(Screen grounding examples)

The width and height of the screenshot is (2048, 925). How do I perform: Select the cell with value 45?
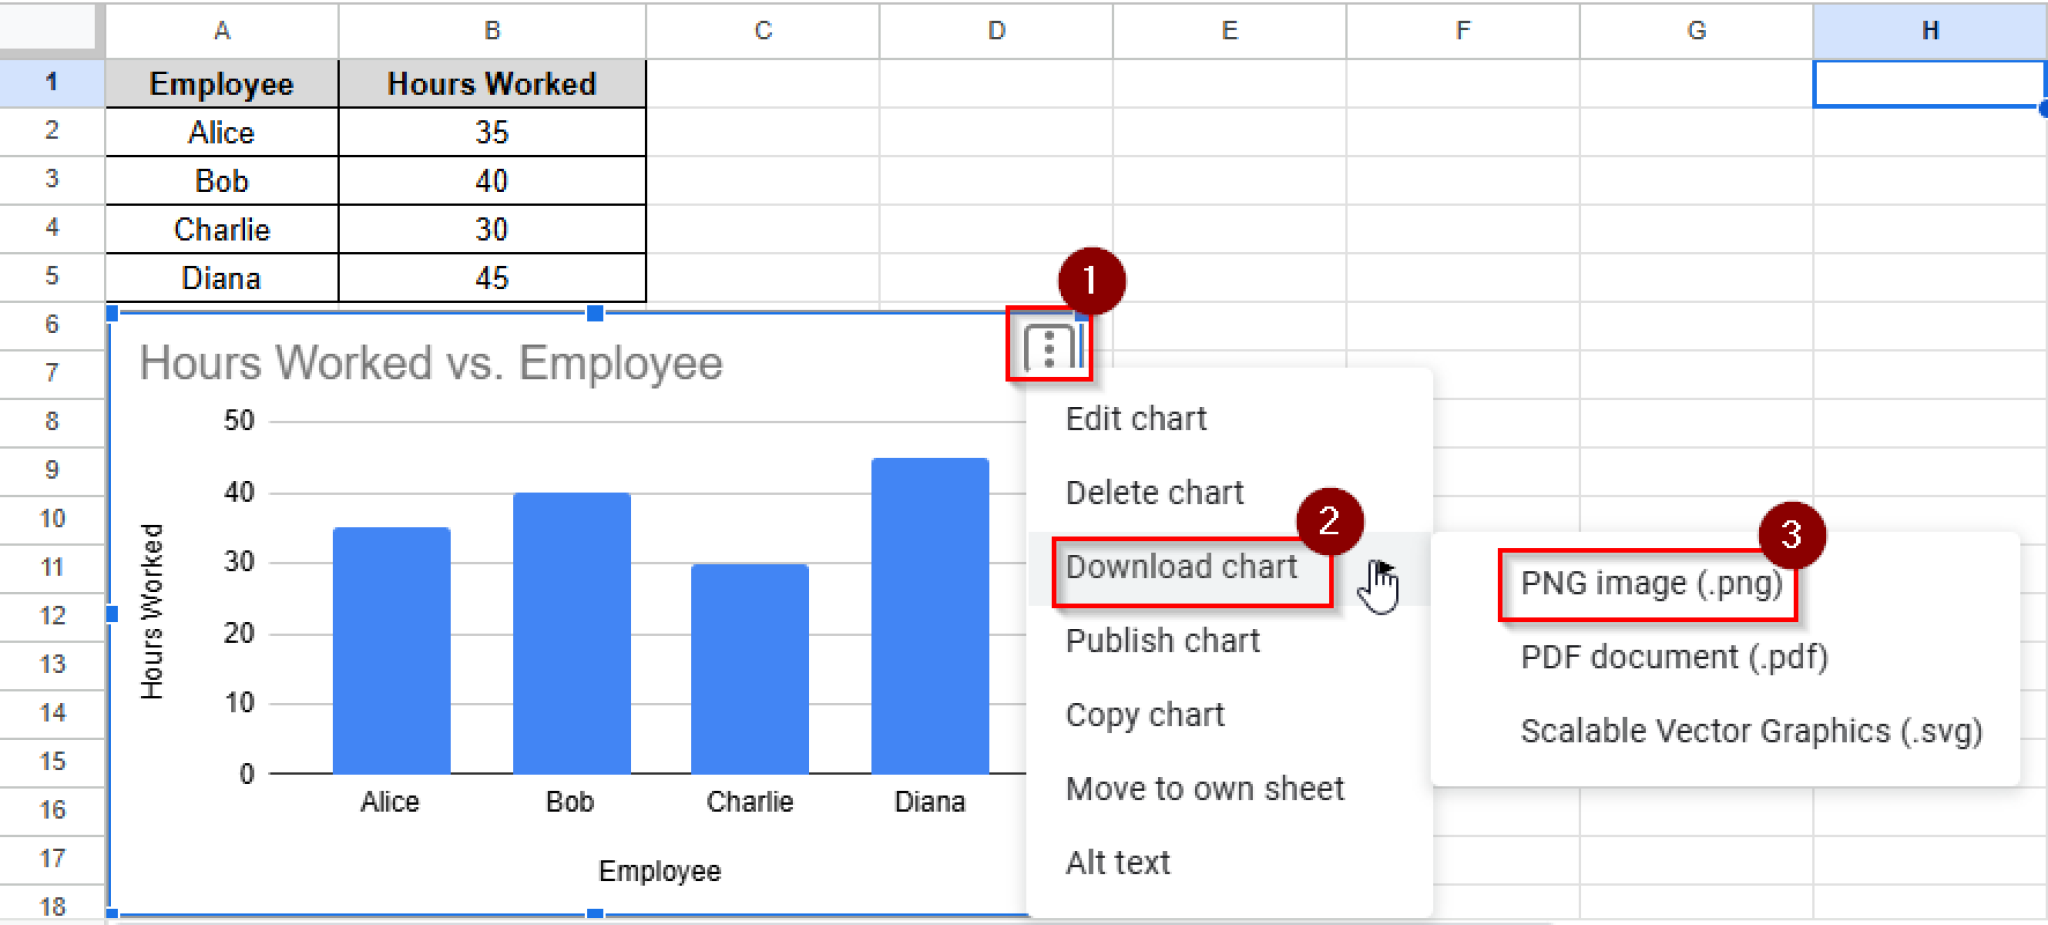point(491,277)
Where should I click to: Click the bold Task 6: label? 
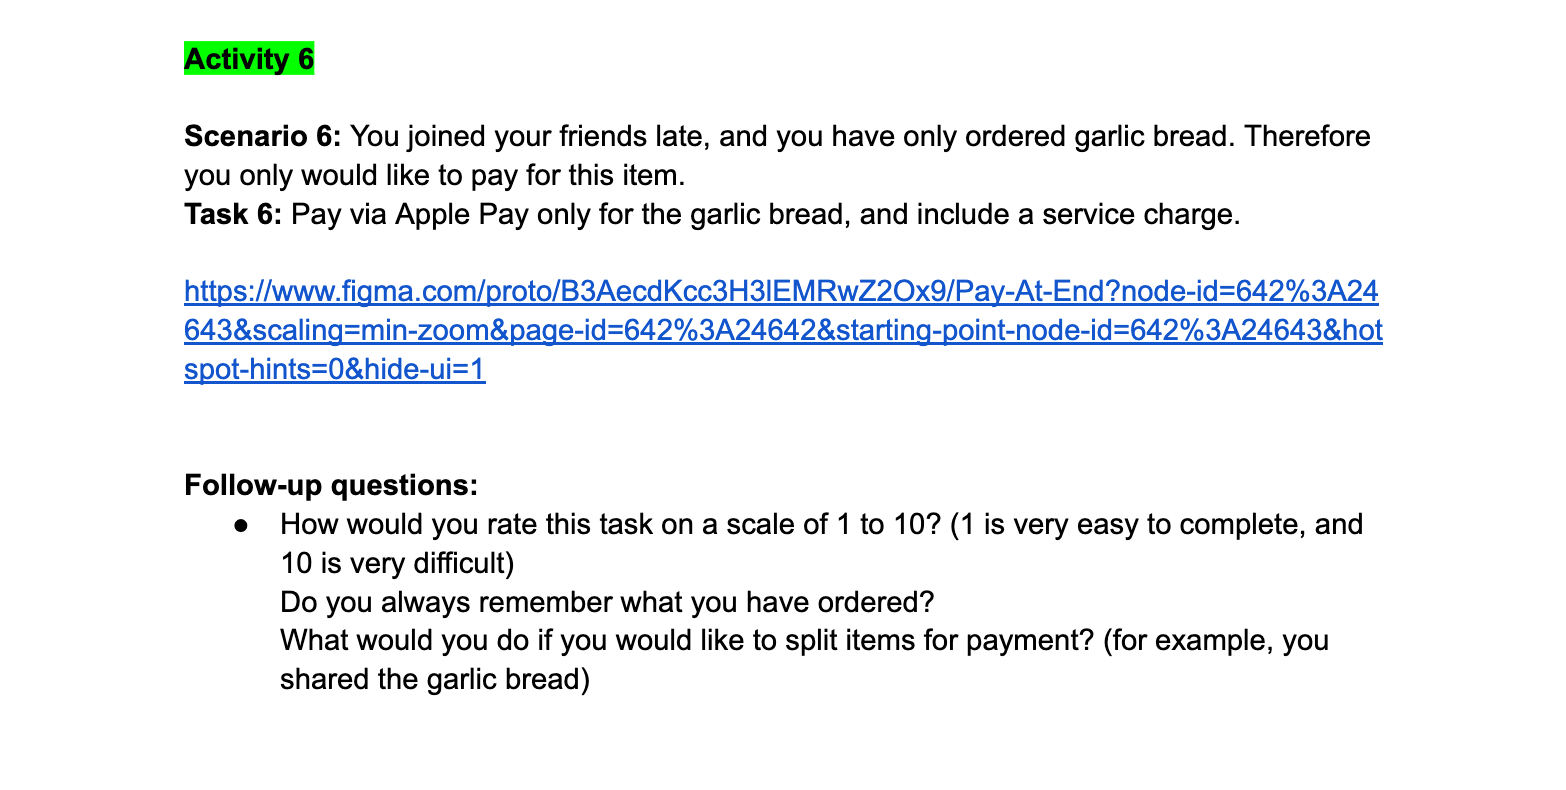[x=235, y=215]
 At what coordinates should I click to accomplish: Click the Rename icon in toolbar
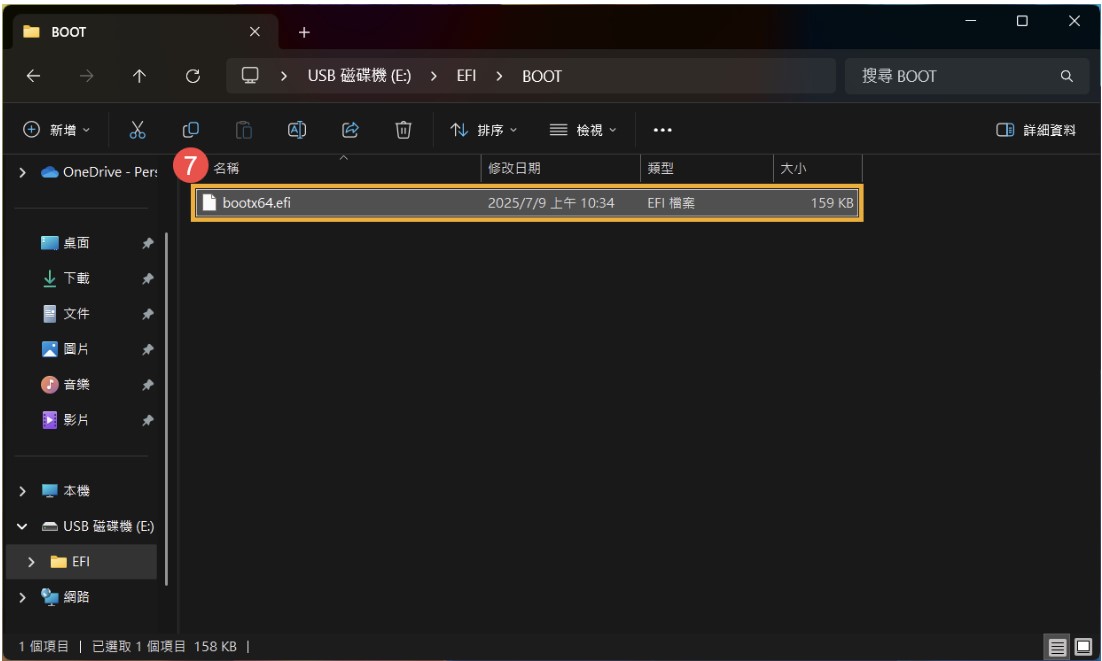pyautogui.click(x=297, y=130)
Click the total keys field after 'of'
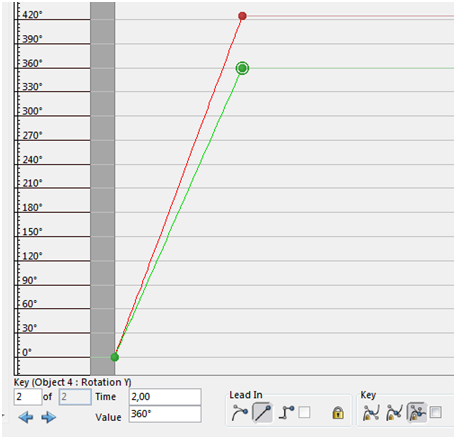 (x=75, y=397)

**Exercise prompt:** Pick out each line of the listing above that contains the word "should", and copy those lines in full.

**Result for this task:**
Where should I click to: Click the bold Task 6: label? 
 At what coordinates should I click to accomplish: Click the Rename icon in toolbar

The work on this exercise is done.